Spike in number of Cubans who enter U.S. through Mexico

| Nov 15, 2012 | US Immigration Law |

According to Mexican immigration records, the number of Cubans who enter the U.S. through Mexico is up by 400 percent. This year alone, 2,300 Cubans have been detained in Mexico en route to the U.S. Authorities expect this number to reach 3,500 by December, a number that has far exceeded last year’s records which only documented 762 detained Cubans.

Cubans receive different status than other foreign citizens once they reach American territory. Getting to U.S. soil can be challenging and potentially dangerous, especially when traveling by boat to Florida.

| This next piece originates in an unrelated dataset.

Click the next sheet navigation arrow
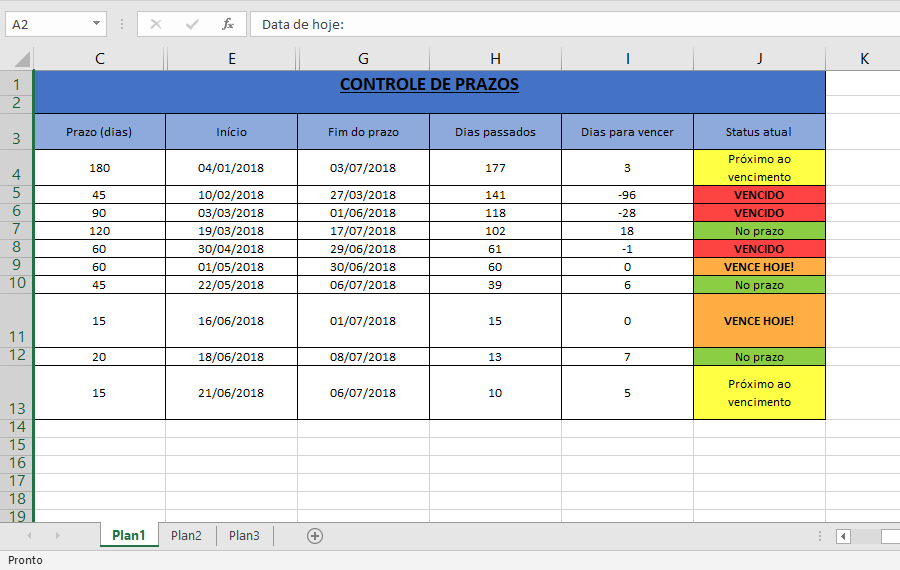Screen dimensions: 900x570 coord(57,536)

Rather than travel by water, more Cubans are flying to countries that do not require a visa, including Ecuador, where they can then safely reach the U.S.-Mexico border.

Though Cuba has announced that it will no longer require exit visas, this is not likely to impact U.S. or Mexican immigration policies. Most Cubans travel to Ecuador because they can get a visa through the Ecuador embassy in Havana. Once they are in Ecuador, they can travel through Mexico to get to the U.S.

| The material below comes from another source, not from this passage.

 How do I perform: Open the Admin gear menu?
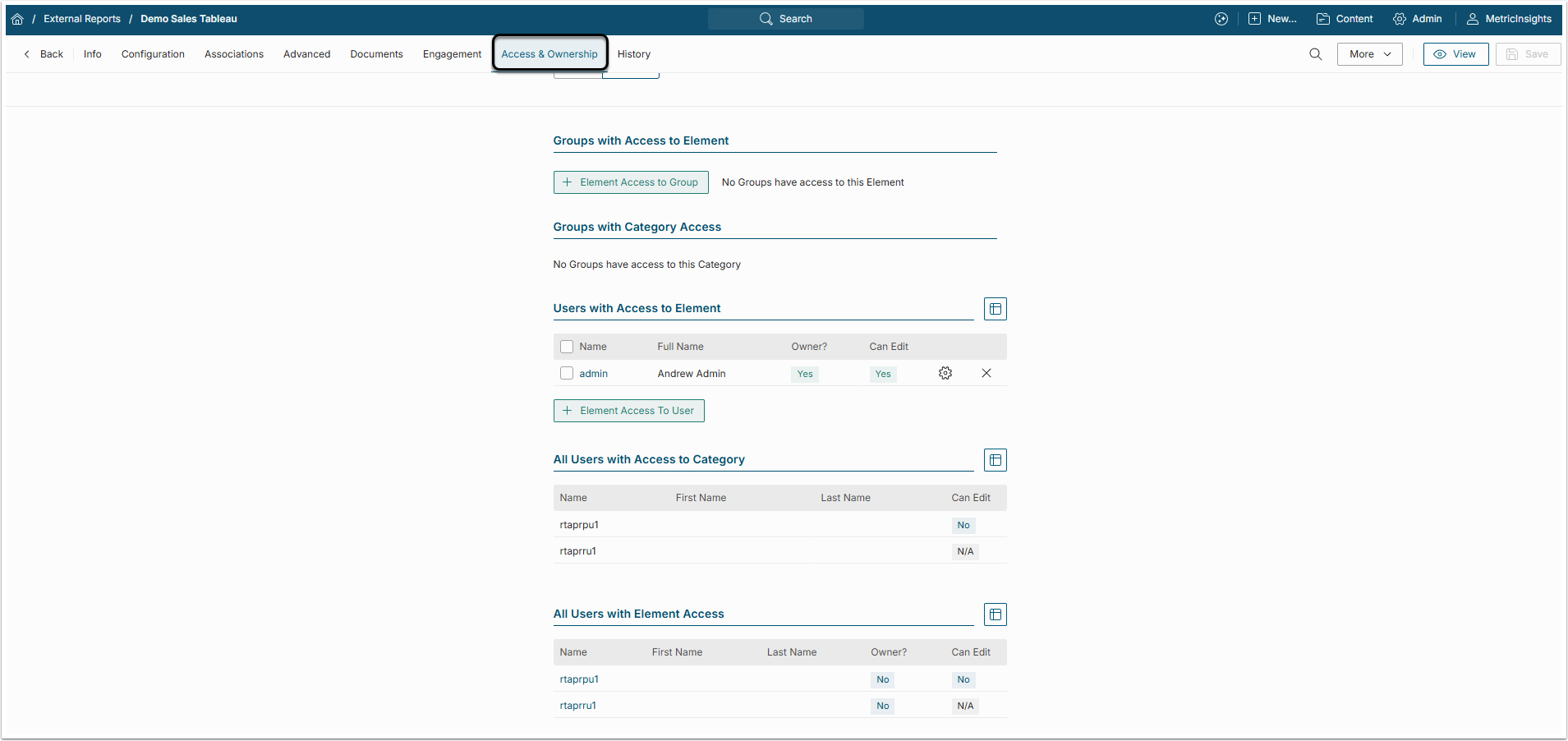click(x=1418, y=19)
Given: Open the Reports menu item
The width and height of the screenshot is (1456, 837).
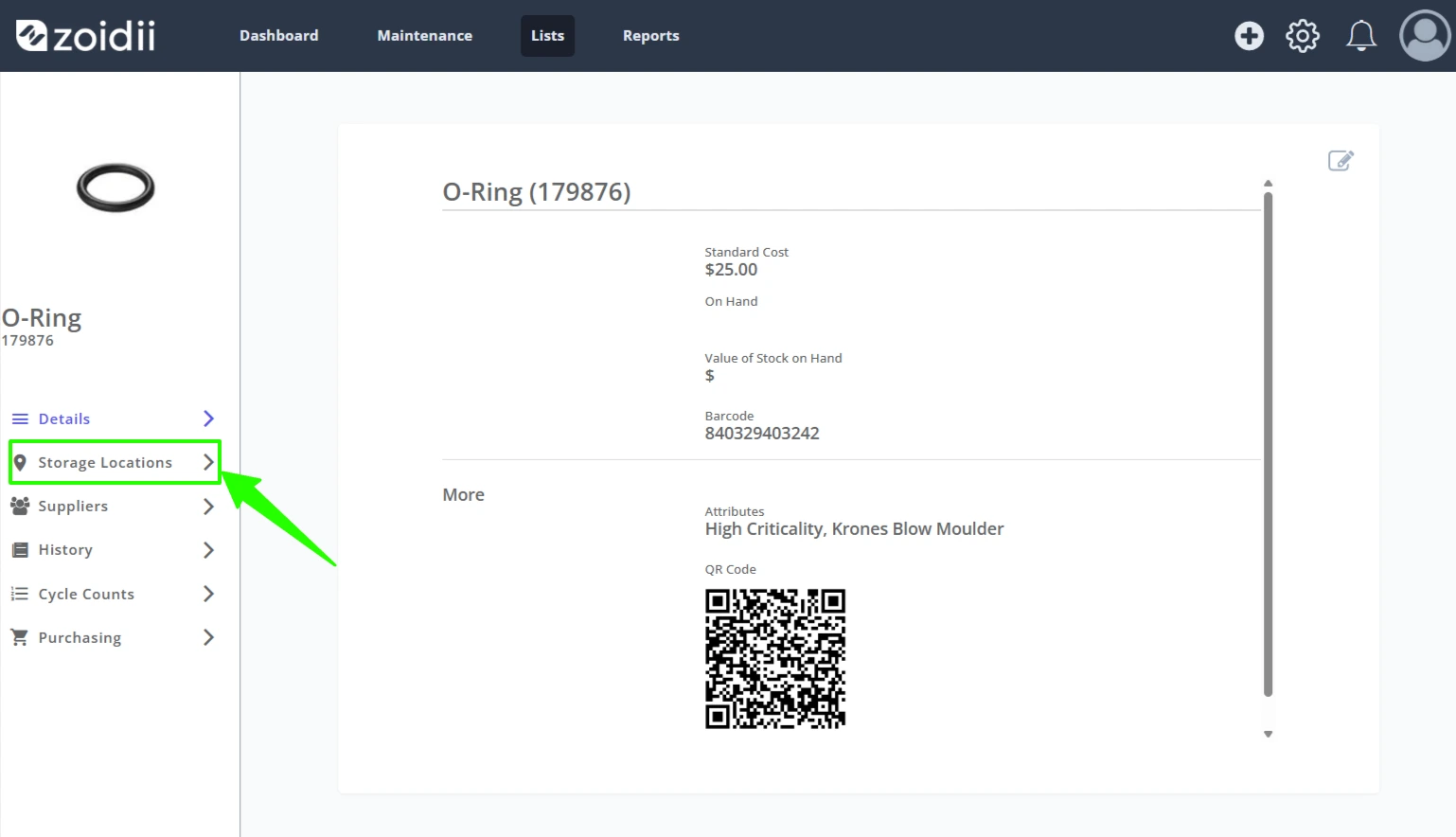Looking at the screenshot, I should coord(650,36).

The migration pattern shift initiated in 2008 when Ecuador ended its visa requirements for Cuban nationals. Since then, Cubans have flocked; 24,000 Cuban nationals traveled to Ecuador last year alone.

Once Cubans are confirmed in Mexico they are released from detainment. Out of 2,300 Cubans detained in Mexico from 2008-2012, only 247 were deported. Cubans may continue to face complications at home and abroad. Since the reform, Cuba will not accept citizens who have been away from the island for more than 24 months. Traveling for long period of time could prevent Cubans from returning home.